__Task__: Start at the line below containing "Select the Platform Protection tab" and stop at the line containing "Open the Mileages link". Repeat every line of that stretch exactly, and nothing outside it.

┌────────

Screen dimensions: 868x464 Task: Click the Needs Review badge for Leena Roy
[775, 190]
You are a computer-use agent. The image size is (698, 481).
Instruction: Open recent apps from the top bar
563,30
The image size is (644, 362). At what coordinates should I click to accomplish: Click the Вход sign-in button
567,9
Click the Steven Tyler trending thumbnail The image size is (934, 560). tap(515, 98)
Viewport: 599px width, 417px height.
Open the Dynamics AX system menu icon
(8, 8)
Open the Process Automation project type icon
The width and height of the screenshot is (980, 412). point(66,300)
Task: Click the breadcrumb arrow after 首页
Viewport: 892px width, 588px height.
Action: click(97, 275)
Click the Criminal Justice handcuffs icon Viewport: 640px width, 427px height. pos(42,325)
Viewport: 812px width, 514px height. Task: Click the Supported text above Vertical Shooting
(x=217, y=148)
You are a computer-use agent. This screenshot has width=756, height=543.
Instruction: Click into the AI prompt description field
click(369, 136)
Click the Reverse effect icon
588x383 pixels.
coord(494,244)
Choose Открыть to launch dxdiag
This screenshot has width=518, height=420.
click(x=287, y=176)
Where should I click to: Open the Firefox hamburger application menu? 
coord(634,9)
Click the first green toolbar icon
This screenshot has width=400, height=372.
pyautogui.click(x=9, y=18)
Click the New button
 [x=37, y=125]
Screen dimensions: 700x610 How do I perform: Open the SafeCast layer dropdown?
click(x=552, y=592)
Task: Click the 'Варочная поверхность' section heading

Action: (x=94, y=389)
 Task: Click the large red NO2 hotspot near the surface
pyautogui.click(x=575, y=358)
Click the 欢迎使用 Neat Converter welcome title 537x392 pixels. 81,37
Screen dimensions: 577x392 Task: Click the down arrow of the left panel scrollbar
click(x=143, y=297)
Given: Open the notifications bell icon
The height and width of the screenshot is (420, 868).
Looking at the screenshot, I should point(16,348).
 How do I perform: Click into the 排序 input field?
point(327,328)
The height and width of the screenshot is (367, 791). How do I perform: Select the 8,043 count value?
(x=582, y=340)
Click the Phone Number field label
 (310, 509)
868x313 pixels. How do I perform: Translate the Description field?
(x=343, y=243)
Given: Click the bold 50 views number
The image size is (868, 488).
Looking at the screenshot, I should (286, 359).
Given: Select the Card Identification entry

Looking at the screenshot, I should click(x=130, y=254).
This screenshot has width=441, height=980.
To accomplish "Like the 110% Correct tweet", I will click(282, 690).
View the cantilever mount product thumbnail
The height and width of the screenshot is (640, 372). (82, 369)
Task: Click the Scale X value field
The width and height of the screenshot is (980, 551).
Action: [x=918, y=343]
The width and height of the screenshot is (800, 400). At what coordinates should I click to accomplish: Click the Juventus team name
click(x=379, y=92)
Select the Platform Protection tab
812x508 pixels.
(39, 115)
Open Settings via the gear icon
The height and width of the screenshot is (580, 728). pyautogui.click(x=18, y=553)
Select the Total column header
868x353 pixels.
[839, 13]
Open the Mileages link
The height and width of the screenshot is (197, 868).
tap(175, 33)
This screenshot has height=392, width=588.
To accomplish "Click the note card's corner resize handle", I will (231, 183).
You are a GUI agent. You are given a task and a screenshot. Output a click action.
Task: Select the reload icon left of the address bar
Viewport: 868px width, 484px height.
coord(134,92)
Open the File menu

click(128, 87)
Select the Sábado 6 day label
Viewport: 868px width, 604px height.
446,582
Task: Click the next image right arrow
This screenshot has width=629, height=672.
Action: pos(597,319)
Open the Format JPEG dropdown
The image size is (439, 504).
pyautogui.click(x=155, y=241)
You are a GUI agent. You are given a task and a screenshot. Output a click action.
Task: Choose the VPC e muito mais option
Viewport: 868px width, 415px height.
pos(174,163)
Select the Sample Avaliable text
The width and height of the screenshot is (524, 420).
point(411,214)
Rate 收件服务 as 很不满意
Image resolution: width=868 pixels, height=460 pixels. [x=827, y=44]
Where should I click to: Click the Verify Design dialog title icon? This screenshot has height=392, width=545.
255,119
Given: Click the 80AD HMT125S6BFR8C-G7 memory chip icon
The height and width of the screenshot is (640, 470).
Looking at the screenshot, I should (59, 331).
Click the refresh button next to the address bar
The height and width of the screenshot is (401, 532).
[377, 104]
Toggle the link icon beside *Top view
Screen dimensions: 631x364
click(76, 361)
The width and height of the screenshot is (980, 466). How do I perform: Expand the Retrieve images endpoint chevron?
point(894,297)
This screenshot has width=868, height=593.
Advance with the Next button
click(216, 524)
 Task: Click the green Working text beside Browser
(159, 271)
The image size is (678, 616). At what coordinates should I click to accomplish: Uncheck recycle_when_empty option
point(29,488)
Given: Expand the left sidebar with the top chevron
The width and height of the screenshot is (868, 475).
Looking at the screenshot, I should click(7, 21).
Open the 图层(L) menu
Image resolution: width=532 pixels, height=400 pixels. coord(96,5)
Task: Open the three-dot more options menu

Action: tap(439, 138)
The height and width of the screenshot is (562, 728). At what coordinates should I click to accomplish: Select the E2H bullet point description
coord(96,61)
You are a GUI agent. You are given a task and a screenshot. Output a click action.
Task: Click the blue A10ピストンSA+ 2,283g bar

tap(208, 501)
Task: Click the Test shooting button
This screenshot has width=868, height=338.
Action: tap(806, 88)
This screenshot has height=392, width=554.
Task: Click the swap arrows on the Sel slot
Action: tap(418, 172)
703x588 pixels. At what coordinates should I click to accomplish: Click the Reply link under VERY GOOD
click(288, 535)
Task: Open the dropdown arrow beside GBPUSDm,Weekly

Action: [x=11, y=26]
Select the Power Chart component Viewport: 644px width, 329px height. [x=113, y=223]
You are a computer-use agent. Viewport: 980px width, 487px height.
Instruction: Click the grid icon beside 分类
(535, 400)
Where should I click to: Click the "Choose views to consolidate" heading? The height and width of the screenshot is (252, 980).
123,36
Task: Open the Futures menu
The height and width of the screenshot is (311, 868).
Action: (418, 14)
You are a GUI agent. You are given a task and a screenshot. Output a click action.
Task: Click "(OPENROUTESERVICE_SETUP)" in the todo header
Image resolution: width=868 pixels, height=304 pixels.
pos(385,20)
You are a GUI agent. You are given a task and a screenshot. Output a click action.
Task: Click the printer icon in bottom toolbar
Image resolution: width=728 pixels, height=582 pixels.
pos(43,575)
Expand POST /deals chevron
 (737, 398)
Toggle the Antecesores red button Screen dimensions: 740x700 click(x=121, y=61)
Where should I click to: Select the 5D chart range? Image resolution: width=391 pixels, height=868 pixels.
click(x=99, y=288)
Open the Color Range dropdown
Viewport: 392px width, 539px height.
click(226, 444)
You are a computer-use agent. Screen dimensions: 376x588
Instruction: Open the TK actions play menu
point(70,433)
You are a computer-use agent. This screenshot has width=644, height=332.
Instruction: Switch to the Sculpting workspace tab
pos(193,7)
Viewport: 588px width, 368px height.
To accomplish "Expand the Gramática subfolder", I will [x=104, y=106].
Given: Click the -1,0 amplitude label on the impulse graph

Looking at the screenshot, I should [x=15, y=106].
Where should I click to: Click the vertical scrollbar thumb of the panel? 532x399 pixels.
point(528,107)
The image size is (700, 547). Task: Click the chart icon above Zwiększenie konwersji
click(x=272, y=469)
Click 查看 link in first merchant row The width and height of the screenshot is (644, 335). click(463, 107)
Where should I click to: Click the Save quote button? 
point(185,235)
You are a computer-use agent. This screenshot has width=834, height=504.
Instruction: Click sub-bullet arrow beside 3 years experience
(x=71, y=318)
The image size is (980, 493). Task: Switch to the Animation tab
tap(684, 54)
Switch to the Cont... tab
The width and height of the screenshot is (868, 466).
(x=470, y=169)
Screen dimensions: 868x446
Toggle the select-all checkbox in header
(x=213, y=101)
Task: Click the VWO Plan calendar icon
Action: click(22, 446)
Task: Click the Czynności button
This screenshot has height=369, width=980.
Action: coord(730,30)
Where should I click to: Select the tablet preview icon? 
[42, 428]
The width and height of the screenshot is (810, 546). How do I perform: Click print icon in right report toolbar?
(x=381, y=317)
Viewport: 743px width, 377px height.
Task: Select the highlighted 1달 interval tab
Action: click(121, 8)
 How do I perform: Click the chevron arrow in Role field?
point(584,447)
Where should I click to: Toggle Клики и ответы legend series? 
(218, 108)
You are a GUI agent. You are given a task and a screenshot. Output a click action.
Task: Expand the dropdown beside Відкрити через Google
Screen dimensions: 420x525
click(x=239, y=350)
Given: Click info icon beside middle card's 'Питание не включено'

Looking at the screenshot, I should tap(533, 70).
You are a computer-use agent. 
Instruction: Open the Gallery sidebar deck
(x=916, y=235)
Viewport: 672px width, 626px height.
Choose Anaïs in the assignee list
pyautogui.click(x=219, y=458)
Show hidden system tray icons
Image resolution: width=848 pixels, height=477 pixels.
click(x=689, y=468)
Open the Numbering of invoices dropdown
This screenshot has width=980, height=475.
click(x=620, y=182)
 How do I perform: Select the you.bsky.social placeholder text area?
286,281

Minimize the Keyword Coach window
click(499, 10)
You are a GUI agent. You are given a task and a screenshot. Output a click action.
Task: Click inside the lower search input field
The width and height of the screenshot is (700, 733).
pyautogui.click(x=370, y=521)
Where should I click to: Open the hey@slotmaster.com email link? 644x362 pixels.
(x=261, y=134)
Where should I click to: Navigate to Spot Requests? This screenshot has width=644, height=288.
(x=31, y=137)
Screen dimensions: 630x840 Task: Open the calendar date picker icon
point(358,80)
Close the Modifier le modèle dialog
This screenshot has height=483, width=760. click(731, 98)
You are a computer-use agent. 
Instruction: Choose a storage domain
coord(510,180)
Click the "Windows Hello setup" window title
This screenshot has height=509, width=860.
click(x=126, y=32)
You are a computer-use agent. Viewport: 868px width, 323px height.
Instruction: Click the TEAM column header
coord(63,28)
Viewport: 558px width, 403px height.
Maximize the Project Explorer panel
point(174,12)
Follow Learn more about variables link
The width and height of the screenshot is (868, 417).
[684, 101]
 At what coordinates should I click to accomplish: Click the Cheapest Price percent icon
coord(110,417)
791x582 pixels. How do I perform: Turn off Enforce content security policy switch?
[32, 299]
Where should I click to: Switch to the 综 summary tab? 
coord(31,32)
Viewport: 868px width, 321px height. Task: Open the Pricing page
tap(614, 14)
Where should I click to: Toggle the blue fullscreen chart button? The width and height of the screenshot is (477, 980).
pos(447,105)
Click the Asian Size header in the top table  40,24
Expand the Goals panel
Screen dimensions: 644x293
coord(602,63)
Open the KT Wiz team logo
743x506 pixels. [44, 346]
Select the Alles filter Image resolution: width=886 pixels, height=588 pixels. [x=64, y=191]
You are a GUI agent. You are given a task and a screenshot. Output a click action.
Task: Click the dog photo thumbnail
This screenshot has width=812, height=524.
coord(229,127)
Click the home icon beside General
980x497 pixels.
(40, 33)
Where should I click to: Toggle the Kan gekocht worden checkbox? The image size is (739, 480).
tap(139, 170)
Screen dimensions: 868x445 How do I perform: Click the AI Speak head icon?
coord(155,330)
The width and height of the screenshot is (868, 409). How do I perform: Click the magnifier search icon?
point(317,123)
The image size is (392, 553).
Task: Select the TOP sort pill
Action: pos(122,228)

└────────

__The completed task__:
Select the Platform Protection tab
812x508 pixels.
(39, 115)
Open Settings via the gear icon
The height and width of the screenshot is (580, 728). pyautogui.click(x=18, y=553)
Select the Total column header
868x353 pixels.
[839, 13]
Open the Mileages link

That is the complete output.